Several artifacts from the Union Pacific Railroad Museum will be on display, including:
- Archaeological finds from Ft. McPherson, Neb., which was built to protect construction crews from attacks by Great Plains tribal bands;
- Replicas of the Golden and Arizona spikes, presented at Promontory Summit, Utah, in 1869;
- Several railroad construction tools and remnants from 1862-1869; and
- Stereo cards from Union Pacific’s collection that when viewed through a special device renders them in 19th Century 3-D.

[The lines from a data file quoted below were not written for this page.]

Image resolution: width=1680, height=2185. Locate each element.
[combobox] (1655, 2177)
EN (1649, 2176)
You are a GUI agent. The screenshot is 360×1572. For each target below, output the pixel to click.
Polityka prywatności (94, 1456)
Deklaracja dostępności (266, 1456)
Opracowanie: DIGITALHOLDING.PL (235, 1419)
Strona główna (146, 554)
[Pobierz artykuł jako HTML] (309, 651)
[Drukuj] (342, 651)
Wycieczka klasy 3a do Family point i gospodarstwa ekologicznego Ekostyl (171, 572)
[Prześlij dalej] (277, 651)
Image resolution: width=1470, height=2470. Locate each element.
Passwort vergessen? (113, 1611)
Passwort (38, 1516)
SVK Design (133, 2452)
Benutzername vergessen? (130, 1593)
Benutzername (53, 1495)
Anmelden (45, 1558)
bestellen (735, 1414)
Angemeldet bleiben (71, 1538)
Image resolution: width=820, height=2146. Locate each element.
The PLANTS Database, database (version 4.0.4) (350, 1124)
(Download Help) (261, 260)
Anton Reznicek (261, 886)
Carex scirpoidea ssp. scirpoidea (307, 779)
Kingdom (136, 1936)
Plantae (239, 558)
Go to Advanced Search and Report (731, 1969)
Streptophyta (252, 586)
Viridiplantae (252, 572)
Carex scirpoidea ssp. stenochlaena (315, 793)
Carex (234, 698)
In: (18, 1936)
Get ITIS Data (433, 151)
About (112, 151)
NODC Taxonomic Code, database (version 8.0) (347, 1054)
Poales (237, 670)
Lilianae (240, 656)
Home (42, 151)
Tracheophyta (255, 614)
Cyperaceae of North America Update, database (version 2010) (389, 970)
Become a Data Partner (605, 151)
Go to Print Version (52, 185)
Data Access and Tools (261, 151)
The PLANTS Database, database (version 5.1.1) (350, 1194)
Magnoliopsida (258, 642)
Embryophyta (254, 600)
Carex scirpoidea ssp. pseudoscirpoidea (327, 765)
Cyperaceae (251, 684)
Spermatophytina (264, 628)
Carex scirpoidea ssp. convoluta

About the Promontory baggage car
The Promontory was built in 1962 by the St. Louis Car Company as postal storage car No. 5779. It is the newest car in Union Pacific’s Heritage Passenger Fleet and was renamed the Promontory in 1993. The car has carpeted walls that have enabled it to be used for displays on various special trains and at community celebrations. When not in use for displays, it is often equipped as an exercise car for long trips.
This car is named for Promontory Summit, Utah, just north of Great Salt Lake and the site selected for the joining of the Union Pacific and Central Pacific Railroads. Completion of the railroad–the greatest engineering feat of the 19th century–culminated in a celebration there on May 10, 1869. Promontory Point, often erroneously referred to as the location for the ceremony, juts out into the lake itself. It was the location of a saltworks for many years.
When Edward Harriman began the great rebuilding of the Harriman lines just after the turn of the century, the Lucin Cutoff was built across the Great Salt Lake, bypassing the original line through Promontory Summit. This was designed to move trains across Utah much faster and eliminate the old line around the northern edge of the lake. Promontory Point touches the Lucin Cutoff, and one of the steamboats used during its construction was named Promontory. The original transcontinental line through Promontory was taken up for scrap in 1942.